(Stored items)

BEGIN

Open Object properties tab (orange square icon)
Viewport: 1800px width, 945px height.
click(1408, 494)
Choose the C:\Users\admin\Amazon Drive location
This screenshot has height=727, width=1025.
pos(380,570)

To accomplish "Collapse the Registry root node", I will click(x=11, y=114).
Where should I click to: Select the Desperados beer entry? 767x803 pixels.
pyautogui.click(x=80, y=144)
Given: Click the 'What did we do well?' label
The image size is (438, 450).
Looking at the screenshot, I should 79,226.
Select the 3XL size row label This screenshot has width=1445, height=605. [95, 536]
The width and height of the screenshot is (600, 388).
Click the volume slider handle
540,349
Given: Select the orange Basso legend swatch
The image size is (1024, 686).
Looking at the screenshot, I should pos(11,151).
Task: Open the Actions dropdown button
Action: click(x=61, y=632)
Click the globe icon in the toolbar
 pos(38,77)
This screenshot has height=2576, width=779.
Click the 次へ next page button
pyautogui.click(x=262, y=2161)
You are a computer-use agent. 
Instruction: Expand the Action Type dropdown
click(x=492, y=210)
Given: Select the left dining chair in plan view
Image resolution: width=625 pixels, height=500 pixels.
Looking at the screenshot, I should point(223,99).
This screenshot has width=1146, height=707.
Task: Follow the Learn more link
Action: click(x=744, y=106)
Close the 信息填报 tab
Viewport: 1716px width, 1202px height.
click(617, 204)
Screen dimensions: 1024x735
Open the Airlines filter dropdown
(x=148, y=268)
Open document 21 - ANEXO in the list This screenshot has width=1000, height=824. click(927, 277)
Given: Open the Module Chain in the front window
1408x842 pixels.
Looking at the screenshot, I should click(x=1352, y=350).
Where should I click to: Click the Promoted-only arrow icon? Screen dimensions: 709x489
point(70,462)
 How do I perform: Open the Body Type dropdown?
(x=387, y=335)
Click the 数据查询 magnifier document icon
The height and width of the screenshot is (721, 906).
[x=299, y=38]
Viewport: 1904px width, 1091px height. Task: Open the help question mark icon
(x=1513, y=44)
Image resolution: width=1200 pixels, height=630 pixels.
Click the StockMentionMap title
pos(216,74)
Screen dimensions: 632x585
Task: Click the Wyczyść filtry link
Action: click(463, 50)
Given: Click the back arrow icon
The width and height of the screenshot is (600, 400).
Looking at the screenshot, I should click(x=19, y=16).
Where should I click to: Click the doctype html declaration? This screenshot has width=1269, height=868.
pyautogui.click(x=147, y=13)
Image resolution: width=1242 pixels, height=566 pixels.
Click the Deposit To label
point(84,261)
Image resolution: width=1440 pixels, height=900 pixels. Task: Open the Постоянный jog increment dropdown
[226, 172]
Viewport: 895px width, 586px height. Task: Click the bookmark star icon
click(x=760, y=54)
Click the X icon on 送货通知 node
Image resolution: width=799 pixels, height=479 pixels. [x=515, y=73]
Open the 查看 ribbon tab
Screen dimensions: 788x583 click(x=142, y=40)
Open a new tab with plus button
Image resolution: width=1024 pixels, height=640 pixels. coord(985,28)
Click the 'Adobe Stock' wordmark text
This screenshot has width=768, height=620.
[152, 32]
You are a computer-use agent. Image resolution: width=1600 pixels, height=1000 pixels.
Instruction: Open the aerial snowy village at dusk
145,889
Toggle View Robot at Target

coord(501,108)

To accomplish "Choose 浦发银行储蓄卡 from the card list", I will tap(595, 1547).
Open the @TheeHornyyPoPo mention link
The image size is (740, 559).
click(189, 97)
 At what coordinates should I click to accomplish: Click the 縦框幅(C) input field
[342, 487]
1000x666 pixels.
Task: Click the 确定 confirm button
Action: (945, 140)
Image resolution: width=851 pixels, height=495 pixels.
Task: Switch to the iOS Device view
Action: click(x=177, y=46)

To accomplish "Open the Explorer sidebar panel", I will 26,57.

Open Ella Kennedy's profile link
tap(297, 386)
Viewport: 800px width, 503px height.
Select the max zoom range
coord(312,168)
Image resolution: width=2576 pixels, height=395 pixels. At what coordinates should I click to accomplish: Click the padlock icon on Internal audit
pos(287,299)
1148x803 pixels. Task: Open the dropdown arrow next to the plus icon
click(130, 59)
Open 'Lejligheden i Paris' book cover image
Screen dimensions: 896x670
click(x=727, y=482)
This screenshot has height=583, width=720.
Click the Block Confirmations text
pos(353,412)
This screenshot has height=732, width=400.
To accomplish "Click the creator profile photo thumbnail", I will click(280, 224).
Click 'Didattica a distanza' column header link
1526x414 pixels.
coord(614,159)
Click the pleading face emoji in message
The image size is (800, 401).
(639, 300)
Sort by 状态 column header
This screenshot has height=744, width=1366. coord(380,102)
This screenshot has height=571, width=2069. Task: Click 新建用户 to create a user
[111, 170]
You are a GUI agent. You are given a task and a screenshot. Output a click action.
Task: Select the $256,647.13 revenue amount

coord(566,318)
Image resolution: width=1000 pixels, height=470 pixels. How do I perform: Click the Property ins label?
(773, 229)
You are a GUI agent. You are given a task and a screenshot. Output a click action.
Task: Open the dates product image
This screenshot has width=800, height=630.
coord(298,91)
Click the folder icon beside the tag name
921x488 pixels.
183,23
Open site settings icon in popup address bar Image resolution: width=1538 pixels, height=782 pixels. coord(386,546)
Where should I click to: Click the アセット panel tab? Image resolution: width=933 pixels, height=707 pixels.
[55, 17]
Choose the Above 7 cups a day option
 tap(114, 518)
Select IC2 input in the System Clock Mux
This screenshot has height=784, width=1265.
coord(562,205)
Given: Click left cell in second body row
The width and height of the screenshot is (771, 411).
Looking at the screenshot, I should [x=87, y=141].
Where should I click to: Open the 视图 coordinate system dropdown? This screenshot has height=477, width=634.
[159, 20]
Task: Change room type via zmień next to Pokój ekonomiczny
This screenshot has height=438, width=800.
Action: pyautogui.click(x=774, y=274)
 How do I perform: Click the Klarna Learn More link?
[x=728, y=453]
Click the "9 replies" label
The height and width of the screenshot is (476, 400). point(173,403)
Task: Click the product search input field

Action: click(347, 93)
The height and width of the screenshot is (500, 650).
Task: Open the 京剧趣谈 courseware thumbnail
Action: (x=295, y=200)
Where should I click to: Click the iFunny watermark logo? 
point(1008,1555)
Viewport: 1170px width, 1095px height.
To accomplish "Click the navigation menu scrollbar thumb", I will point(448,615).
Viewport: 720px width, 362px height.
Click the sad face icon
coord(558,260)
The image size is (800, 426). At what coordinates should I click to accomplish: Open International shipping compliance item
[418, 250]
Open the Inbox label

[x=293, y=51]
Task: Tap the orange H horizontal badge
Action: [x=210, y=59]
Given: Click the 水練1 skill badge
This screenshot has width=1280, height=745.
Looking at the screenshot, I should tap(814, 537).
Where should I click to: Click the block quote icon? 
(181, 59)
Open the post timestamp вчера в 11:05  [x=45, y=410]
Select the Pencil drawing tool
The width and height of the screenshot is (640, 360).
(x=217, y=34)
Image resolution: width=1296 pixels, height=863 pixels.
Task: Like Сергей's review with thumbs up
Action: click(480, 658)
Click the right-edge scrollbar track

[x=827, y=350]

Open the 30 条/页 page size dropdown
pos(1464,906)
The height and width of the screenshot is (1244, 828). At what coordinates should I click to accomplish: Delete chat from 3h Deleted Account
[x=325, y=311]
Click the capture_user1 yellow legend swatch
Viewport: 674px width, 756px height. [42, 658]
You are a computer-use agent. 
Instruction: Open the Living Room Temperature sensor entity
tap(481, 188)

END

→ Problem to solve
Quote the data above verbatim from its first line to the line that includes "Image resolution: width=1200", with both boundary lines retained.

→ Exercise output
Open Object properties tab (orange square icon)
Viewport: 1800px width, 945px height.
click(1408, 494)
Choose the C:\Users\admin\Amazon Drive location
This screenshot has height=727, width=1025.
pos(380,570)

To accomplish "Collapse the Registry root node", I will click(x=11, y=114).
Where should I click to: Select the Desperados beer entry? 767x803 pixels.
pyautogui.click(x=80, y=144)
Given: Click the 'What did we do well?' label
The image size is (438, 450).
Looking at the screenshot, I should 79,226.
Select the 3XL size row label This screenshot has width=1445, height=605. [95, 536]
The width and height of the screenshot is (600, 388).
Click the volume slider handle
540,349
Given: Select the orange Basso legend swatch
The image size is (1024, 686).
Looking at the screenshot, I should pos(11,151).
Task: Open the Actions dropdown button
Action: click(x=61, y=632)
Click the globe icon in the toolbar
 pos(38,77)
This screenshot has height=2576, width=779.
Click the 次へ next page button
pyautogui.click(x=262, y=2161)
You are a computer-use agent. 
Instruction: Expand the Action Type dropdown
click(x=492, y=210)
Given: Select the left dining chair in plan view
Image resolution: width=625 pixels, height=500 pixels.
Looking at the screenshot, I should point(223,99).
This screenshot has width=1146, height=707.
Task: Follow the Learn more link
Action: click(x=744, y=106)
Close the 信息填报 tab
Viewport: 1716px width, 1202px height.
click(617, 204)
Screen dimensions: 1024x735
Open the Airlines filter dropdown
(x=148, y=268)
Open document 21 - ANEXO in the list This screenshot has width=1000, height=824. click(927, 277)
Given: Open the Module Chain in the front window
1408x842 pixels.
Looking at the screenshot, I should click(x=1352, y=350).
Where should I click to: Click the Promoted-only arrow icon? Screen dimensions: 709x489
point(70,462)
 How do I perform: Open the Body Type dropdown?
(x=387, y=335)
Click the 数据查询 magnifier document icon
The height and width of the screenshot is (721, 906).
[x=299, y=38]
Viewport: 1904px width, 1091px height. Task: Open the help question mark icon
(x=1513, y=44)
Image resolution: width=1200 pixels, height=630 pixels.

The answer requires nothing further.